About this exercise: Out of all the lines below, count those with the word "computer". Give the number only.

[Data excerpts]
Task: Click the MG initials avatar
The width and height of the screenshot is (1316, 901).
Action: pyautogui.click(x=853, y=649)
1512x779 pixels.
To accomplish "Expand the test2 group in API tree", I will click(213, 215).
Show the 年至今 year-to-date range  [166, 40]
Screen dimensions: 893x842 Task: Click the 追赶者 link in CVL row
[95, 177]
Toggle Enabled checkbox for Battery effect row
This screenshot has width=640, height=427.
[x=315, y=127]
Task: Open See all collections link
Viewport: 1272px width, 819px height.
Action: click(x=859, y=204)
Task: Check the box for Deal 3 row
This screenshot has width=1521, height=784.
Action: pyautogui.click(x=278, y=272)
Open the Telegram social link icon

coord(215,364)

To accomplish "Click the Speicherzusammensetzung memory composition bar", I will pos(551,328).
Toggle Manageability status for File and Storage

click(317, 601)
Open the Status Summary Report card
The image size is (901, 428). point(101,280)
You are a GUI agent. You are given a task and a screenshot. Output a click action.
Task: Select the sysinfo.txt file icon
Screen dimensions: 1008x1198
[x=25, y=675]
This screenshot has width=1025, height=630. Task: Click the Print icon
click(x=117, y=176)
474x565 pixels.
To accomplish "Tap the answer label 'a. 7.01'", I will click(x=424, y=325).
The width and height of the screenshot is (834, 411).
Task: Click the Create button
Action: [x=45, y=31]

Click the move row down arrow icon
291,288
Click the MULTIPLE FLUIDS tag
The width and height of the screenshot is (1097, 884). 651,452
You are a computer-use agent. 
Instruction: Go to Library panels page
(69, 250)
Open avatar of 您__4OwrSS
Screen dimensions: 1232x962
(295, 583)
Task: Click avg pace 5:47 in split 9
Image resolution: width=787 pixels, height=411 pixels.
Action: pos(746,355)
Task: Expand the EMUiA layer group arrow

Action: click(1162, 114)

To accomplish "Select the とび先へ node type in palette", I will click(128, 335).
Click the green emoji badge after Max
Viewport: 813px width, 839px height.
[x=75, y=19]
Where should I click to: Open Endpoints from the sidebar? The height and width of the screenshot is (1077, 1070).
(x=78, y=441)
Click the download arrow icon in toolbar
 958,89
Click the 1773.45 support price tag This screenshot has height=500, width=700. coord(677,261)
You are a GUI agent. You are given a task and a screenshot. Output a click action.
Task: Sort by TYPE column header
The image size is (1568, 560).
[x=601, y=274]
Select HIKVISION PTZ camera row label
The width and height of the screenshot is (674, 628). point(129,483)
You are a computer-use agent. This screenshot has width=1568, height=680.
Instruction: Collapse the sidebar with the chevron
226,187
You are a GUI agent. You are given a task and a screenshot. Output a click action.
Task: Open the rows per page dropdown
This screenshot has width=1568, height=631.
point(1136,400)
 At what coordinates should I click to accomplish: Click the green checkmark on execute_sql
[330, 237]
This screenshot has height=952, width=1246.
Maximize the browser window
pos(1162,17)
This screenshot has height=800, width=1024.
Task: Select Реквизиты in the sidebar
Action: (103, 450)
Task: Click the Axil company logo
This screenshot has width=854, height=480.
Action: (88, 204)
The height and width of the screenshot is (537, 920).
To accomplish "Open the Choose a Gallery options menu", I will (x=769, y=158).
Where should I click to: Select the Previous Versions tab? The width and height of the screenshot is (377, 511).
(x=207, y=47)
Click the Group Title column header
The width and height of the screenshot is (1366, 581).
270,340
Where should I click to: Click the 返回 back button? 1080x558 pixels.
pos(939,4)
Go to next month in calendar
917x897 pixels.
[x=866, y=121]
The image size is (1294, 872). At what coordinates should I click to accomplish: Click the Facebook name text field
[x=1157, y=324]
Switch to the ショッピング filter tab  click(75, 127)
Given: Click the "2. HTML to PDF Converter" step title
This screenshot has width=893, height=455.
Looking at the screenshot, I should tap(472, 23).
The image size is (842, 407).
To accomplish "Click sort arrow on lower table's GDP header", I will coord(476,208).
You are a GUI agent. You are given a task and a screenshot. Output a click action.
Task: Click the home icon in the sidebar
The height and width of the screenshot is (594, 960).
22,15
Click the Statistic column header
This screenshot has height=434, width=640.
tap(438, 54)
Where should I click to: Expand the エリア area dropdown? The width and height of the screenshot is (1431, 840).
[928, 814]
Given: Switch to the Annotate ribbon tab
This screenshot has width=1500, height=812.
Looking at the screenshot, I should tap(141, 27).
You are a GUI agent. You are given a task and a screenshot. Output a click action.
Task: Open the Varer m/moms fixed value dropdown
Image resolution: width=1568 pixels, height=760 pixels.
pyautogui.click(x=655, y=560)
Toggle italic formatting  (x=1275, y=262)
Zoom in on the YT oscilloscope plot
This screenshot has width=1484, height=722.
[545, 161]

Answer for the task: 2